◆ TASK TO COMPLETE ◆
Convert each line of the material below into a JSON list of strings, with one string per line and blank lines omitted.

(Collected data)
○ ○ ○ ○

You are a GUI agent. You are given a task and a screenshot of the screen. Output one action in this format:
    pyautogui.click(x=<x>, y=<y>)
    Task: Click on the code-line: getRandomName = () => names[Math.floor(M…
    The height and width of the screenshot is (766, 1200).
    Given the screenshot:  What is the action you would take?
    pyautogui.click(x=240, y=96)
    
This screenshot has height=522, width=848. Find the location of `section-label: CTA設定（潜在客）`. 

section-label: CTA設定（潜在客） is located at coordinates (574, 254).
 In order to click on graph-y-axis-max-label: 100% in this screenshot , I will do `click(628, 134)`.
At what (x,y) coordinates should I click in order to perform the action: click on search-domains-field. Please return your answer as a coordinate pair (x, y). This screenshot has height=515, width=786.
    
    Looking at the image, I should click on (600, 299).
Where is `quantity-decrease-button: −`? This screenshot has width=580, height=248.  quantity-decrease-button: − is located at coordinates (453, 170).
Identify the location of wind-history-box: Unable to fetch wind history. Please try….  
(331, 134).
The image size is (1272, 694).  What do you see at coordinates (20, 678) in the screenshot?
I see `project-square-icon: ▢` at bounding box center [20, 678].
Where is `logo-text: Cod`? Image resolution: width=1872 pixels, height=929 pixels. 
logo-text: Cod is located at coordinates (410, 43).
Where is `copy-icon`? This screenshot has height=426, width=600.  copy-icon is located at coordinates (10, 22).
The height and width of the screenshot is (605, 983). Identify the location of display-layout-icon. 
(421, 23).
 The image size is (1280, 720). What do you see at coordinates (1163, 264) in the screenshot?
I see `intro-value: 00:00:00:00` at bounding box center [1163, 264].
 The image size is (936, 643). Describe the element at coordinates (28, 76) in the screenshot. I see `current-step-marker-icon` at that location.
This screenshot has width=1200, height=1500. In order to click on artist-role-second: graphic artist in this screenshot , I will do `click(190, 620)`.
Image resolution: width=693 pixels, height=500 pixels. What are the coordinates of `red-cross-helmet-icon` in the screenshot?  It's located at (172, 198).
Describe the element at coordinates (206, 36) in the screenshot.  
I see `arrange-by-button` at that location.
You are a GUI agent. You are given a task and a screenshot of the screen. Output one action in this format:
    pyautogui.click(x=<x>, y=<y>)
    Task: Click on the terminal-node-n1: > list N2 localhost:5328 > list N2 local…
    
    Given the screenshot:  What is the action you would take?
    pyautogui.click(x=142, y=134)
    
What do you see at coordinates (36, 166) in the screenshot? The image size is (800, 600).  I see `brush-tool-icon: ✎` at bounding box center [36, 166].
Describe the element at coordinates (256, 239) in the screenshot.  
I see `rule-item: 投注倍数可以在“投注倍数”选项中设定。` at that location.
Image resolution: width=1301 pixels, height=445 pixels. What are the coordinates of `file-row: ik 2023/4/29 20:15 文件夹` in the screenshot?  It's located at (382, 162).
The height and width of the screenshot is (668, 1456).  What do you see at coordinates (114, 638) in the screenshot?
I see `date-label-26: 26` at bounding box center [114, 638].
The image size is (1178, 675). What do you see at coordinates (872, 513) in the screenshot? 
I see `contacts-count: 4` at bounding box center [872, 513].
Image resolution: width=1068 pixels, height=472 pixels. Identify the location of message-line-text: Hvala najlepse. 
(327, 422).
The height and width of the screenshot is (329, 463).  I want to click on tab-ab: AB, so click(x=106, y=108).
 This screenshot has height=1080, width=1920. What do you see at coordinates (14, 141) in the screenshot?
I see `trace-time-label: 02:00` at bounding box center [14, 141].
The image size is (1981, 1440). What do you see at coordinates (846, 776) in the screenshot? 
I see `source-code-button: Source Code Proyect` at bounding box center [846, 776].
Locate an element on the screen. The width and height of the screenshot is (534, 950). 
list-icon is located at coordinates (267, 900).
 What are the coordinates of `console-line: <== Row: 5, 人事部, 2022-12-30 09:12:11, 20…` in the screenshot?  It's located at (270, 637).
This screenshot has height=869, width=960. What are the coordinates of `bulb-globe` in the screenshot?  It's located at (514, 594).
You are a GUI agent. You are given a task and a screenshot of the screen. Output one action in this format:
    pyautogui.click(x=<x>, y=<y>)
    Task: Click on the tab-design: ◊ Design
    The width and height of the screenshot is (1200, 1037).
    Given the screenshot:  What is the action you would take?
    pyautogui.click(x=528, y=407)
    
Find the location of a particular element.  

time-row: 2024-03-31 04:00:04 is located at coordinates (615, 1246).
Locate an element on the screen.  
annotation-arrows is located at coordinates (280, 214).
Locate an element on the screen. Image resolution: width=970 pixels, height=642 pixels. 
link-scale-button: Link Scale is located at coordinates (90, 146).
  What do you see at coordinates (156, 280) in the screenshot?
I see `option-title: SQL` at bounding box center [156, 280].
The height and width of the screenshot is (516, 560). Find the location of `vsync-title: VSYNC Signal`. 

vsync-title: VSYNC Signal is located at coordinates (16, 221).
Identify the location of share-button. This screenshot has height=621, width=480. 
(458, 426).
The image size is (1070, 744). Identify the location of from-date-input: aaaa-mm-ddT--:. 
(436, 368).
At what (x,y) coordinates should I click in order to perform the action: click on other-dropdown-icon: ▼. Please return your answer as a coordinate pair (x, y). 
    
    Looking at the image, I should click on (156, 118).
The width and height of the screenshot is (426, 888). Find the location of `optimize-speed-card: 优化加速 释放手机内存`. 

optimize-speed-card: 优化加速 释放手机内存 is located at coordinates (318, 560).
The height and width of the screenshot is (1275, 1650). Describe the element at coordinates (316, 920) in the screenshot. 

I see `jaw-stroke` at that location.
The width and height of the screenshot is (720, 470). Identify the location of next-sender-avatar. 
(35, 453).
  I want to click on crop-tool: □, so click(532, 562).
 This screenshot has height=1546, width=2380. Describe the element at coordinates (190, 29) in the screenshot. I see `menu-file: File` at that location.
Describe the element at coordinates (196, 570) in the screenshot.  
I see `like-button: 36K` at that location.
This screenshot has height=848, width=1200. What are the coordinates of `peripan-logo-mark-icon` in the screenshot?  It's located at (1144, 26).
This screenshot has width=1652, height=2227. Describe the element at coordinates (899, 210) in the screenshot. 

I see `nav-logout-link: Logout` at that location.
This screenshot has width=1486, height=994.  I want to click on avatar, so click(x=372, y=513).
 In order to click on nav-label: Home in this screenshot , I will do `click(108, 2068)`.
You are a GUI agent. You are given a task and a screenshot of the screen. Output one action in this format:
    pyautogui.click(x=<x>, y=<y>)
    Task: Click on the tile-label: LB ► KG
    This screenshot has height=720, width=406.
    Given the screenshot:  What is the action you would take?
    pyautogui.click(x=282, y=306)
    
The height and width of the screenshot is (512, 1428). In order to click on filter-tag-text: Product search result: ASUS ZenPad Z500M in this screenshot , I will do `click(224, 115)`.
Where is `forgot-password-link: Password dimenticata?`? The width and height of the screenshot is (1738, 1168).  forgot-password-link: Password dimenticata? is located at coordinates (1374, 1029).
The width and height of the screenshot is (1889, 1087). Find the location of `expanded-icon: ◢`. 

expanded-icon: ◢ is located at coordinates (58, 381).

○ ○ ○ ○

◆ SOLUTION FOR THIS EXERCISE ◆
[
  "You are a GUI agent. You are given a task and a screenshot of the screen. Output one action in this format:",
  "    pyautogui.click(x=<x>, y=<y>)",
  "    Task: Click on the code-line: getRandomName = () => names[Math.floor(M…",
  "    The height and width of the screenshot is (766, 1200).",
  "    Given the screenshot:  What is the action you would take?",
  "    pyautogui.click(x=240, y=96)",
  "This screenshot has height=522, width=848. Find the location of `section-label: CTA設定（潜在客）`. ",
  "section-label: CTA設定（潜在客） is located at coordinates (574, 254).",
  " In order to click on graph-y-axis-max-label: 100% in this screenshot , I will do `click(628, 134)`.",
  "At what (x,y) coordinates should I click in order to perform the action: click on search-domains-field. Please return your answer as a coordinate pair (x, y). This screenshot has height=515, width=786.",
  "    Looking at the image, I should click on (600, 299).",
  "Where is `quantity-decrease-button: −`? This screenshot has width=580, height=248.  quantity-decrease-button: − is located at coordinates (453, 170).",
  "Identify the location of wind-history-box: Unable to fetch wind history. Please try….  ",
  "(331, 134).",
  "The image size is (1272, 694).  What do you see at coordinates (20, 678) in the screenshot?",
  "I see `project-square-icon: ▢` at bounding box center [20, 678].",
  "Where is `logo-text: Cod`? Image resolution: width=1872 pixels, height=929 pixels. ",
  "logo-text: Cod is located at coordinates (410, 43).",
  "Where is `copy-icon`? This screenshot has height=426, width=600.  copy-icon is located at coordinates (10, 22).",
  "The height and width of the screenshot is (605, 983). Identify the location of display-layout-icon. ",
  "(421, 23).",
  " The image size is (1280, 720). What do you see at coordinates (1163, 264) in the screenshot?",
  "I see `intro-value: 00:00:00:00` at bounding box center [1163, 264].",
  " The image size is (936, 643). Describe the element at coordinates (28, 76) in the screenshot. I see `current-step-marker-icon` at that location.",
  "This screenshot has width=1200, height=1500. In order to click on artist-role-second: graphic artist in this screenshot , I will do `click(190, 620)`.",
  "Image resolution: width=693 pixels, height=500 pixels. What are the coordinates of `red-cross-helmet-icon` in the screenshot?  It's located at (172, 198).",
  "Describe the element at coordinates (206, 36) in the screenshot.  ",
  "I see `arrange-by-button` at that location.",
  "You are a GUI agent. You are given a task and a screenshot of the screen. Output one action in this format:",
  "    pyautogui.click(x=<x>, y=<y>)",
  "    Task: Click on the terminal-node-n1: > list N2 localhost:5328 > list N2 local…",
  "    Given the screenshot:  What is the action you would take?",
  "    pyautogui.click(x=142, y=134)",
  "What do you see at coordinates (36, 166) in the screenshot? The image size is (800, 600).  I see `brush-tool-icon: ✎` at bounding box center [36, 166].",
  "Describe the element at coordinates (256, 239) in the screenshot.  ",
  "I see `rule-item: 投注倍数可以在“投注倍数”选项中设定。` at that location.",
  "Image resolution: width=1301 pixels, height=445 pixels. What are the coordinates of `file-row: ik 2023/4/29 20:15 文件夹` in the screenshot?  It's located at (382, 162).",
  "The height and width of the screenshot is (668, 1456).  What do you see at coordinates (114, 638) in the screenshot?",
  "I see `date-label-26: 26` at bounding box center [114, 638].",
  "The image size is (1178, 675). What do you see at coordinates (872, 513) in the screenshot? ",
  "I see `contacts-count: 4` at bounding box center [872, 513].",
  "Image resolution: width=1068 pixels, height=472 pixels. Identify the location of message-line-text: Hvala najlepse. ",
  "(327, 422).",
  "The height and width of the screenshot is (329, 463).  I want to click on tab-ab: AB, so click(x=106, y=108).",
  " This screenshot has height=1080, width=1920. What do you see at coordinates (14, 141) in the screenshot?",
  "I see `trace-time-label: 02:00` at bounding box center [14, 141].",
  "The image size is (1981, 1440). What do you see at coordinates (846, 776) in the screenshot? ",
  "I see `source-code-button: Source Code Proyect` at bounding box center [846, 776].",
  "Locate an element on the screen. The width and height of the screenshot is (534, 950). ",
  "list-icon is located at coordinates (267, 900).",
  " What are the coordinates of `console-line: <== Row: 5, 人事部, 2022-12-30 09:12:11, 20…` in the screenshot?  It's located at (270, 637).",
  "This screenshot has height=869, width=960. What are the coordinates of `bulb-globe` in the screenshot?  It's located at (514, 594).",
  "You are a GUI agent. You are given a task and a screenshot of the screen. Output one action in this format:",
  "    pyautogui.click(x=<x>, y=<y>)",
  "    Task: Click on the tab-design: ◊ Design",
  "    The width and height of the screenshot is (1200, 1037).",
  "    Given the screenshot:  What is the action you would take?",
  "    pyautogui.click(x=528, y=407)",
  "Find the location of a particular element.  ",
  "time-row: 2024-03-31 04:00:04 is located at coordinates (615, 1246).",
  "Locate an element on the screen.  ",
  "annotation-arrows is located at coordinates (280, 214).",
  "Locate an element on the screen. Image resolution: width=970 pixels, height=642 pixels. ",
  "link-scale-button: Link Scale is located at coordinates (90, 146).",
  "  What do you see at coordinates (156, 280) in the screenshot?",
  "I see `option-title: SQL` at bounding box center [156, 280].",
  "The height and width of the screenshot is (516, 560). Find the location of `vsync-title: VSYNC Signal`. ",
  "vsync-title: VSYNC Signal is located at coordinates (16, 221).",
  "Identify the location of share-button. This screenshot has height=621, width=480. ",
  "(458, 426).",
  "The image size is (1070, 744). Identify the location of from-date-input: aaaa-mm-ddT--:. ",
  "(436, 368).",
  "At what (x,y) coordinates should I click in order to perform the action: click on other-dropdown-icon: ▼. Please return your answer as a coordinate pair (x, y). ",
  "    Looking at the image, I should click on (156, 118).",
  "The width and height of the screenshot is (426, 888). Find the location of `optimize-speed-card: 优化加速 释放手机内存`. ",
  "optimize-speed-card: 优化加速 释放手机内存 is located at coordinates (318, 560).",
  "The height and width of the screenshot is (1275, 1650). Describe the element at coordinates (316, 920) in the screenshot. ",
  "I see `jaw-stroke` at that location.",
  "The width and height of the screenshot is (720, 470). Identify the location of next-sender-avatar. ",
  "(35, 453).",
  "  I want to click on crop-tool: □, so click(532, 562).",
  " This screenshot has height=1546, width=2380. Describe the element at coordinates (190, 29) in the screenshot. I see `menu-file: File` at that location.",
  "Describe the element at coordinates (196, 570) in the screenshot.  ",
  "I see `like-button: 36K` at that location.",
  "This screenshot has height=848, width=1200. What are the coordinates of `peripan-logo-mark-icon` in the screenshot?  It's located at (1144, 26).",
  "This screenshot has width=1652, height=2227. Describe the element at coordinates (899, 210) in the screenshot. ",
  "I see `nav-logout-link: Logout` at that location.",
  "This screenshot has width=1486, height=994.  I want to click on avatar, so click(x=372, y=513).",
  " In order to click on nav-label: Home in this screenshot , I will do `click(108, 2068)`.",
  "You are a GUI agent. You are given a task and a screenshot of the screen. Output one action in this format:",
  "    pyautogui.click(x=<x>, y=<y>)",
  "    Task: Click on the tile-label: LB ► KG",
  "    This screenshot has height=720, width=406.",
  "    Given the screenshot:  What is the action you would take?",
  "    pyautogui.click(x=282, y=306)",
  "The height and width of the screenshot is (512, 1428). In order to click on filter-tag-text: Product search result: ASUS ZenPad Z500M in this screenshot , I will do `click(224, 115)`.",
  "Where is `forgot-password-link: Password dimenticata?`? The width and height of the screenshot is (1738, 1168).  forgot-password-link: Password dimenticata? is located at coordinates (1374, 1029).",
  "The width and height of the screenshot is (1889, 1087). Find the location of `expanded-icon: ◢`. ",
  "expanded-icon: ◢ is located at coordinates (58, 381)."
]